If the risk landscape of a company, an endeavor, a project is understood, then managers can focus toward maximizing value of the company. That means that knowing what can detract value is extremely important and should never be neglected because of promises or extreme gains.
Maximizing value
Rational and comprehensive, holistic risk assessments can help maximize value. Comprehensive and holistic risk assessments can be “light”, easy to implement”, avoiding “paralysis by analysis” and to the point. The idea that comprehensive and holistic means unsustainable, extremely costly, cumbersome is wrong and we have proven this over and over again.
Time frame is also important. Risk assessment have to be swift yet “precise enough in relative terms”. Because Management needs answers now, not years later.

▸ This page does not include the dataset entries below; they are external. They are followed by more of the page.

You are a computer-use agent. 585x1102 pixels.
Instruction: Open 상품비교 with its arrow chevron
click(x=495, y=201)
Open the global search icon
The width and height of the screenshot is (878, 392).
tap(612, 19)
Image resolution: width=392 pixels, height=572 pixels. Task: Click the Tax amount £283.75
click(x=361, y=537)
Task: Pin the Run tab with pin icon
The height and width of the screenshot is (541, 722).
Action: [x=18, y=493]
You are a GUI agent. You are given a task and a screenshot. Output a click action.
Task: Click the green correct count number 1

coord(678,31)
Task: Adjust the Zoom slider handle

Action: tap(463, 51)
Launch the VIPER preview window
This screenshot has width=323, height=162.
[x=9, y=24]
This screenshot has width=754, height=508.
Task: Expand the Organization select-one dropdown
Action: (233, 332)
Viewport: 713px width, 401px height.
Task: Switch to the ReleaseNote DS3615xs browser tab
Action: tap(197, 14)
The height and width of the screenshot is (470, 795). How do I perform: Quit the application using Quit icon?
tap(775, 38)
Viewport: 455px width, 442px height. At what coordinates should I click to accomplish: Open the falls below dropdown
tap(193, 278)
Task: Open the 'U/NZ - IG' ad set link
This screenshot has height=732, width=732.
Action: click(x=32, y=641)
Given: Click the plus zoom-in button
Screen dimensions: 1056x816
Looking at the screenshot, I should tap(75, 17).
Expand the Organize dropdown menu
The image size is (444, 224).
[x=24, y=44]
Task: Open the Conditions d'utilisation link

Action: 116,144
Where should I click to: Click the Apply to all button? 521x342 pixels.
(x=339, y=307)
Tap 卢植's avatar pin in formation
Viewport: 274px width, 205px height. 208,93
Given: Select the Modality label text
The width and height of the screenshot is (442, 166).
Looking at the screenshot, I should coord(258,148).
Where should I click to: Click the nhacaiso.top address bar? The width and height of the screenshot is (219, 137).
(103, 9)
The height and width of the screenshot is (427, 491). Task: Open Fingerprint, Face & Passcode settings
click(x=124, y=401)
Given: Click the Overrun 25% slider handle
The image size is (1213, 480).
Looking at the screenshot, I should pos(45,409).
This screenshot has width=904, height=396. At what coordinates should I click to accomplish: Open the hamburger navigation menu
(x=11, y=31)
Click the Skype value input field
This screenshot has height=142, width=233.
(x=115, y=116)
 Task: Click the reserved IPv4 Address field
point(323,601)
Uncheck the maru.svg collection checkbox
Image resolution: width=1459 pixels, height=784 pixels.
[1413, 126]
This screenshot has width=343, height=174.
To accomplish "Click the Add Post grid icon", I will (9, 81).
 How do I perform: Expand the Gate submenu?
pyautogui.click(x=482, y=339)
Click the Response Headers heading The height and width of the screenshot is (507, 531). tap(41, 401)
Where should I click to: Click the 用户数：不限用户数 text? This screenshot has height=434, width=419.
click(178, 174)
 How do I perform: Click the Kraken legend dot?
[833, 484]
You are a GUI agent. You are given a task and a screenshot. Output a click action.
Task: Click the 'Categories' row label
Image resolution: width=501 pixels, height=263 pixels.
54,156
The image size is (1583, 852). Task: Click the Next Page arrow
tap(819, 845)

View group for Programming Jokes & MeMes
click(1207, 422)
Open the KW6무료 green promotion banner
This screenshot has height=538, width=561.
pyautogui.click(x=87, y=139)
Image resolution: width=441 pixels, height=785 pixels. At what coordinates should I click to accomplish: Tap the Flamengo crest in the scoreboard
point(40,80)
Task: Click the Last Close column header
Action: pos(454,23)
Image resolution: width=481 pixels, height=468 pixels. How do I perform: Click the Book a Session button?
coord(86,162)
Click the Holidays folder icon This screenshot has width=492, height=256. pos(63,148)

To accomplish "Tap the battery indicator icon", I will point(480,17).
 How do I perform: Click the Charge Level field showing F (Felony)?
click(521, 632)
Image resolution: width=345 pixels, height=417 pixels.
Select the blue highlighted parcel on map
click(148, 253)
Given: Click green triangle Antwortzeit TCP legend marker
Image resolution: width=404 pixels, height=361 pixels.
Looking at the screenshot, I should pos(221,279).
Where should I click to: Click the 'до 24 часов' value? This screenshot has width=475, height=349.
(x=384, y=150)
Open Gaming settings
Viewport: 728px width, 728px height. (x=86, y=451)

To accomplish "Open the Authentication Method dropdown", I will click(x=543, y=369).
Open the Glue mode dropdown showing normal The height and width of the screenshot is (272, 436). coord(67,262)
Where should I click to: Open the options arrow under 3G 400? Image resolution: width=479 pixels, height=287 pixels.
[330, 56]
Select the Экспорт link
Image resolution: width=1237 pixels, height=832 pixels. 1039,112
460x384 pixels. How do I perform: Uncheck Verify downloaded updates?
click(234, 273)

That is even more important nowadays as business environment and conditions are changing very rapidly. As a result projects, endeavors, businesses need to adapt very quickly or face dire consequences.
Common practice risk assessments use probability impact graphs, FMEA. They lack of resolution, due to various inherent issues we have already discussed many times. Thus, they are not “precise enough” for modern decision making. Precise in this discussion does not mean we believe in exact numbers, but instead we care about depicting the risk landscape with enough nuances and approximate numbers, to allow risk informed decision making.
Value chain and risks, Risk Assessments Strategy and Strategic planning
Value chain represents the activities involved in creating the Value Proposition of a company, a project, an endeavor. It describes the activities, resources and business functions. These generally boil down to people, assets, processes.
In many value chains analyses we have seen, Risks do not appear, at least not explicitly!
We believe that many projects, startups and even corporations end-up failing because their value proposition falters due to poorly understood risk exposures.
Furthermore, it is paramount for any player to be able to understand which risks are:
- tolerable, (Green)
- intolerable but manageable, (Yellow)
- intolerable and unmanageable, thus strategic (Red)
in order to allow successful strategic and tactical planning of their development.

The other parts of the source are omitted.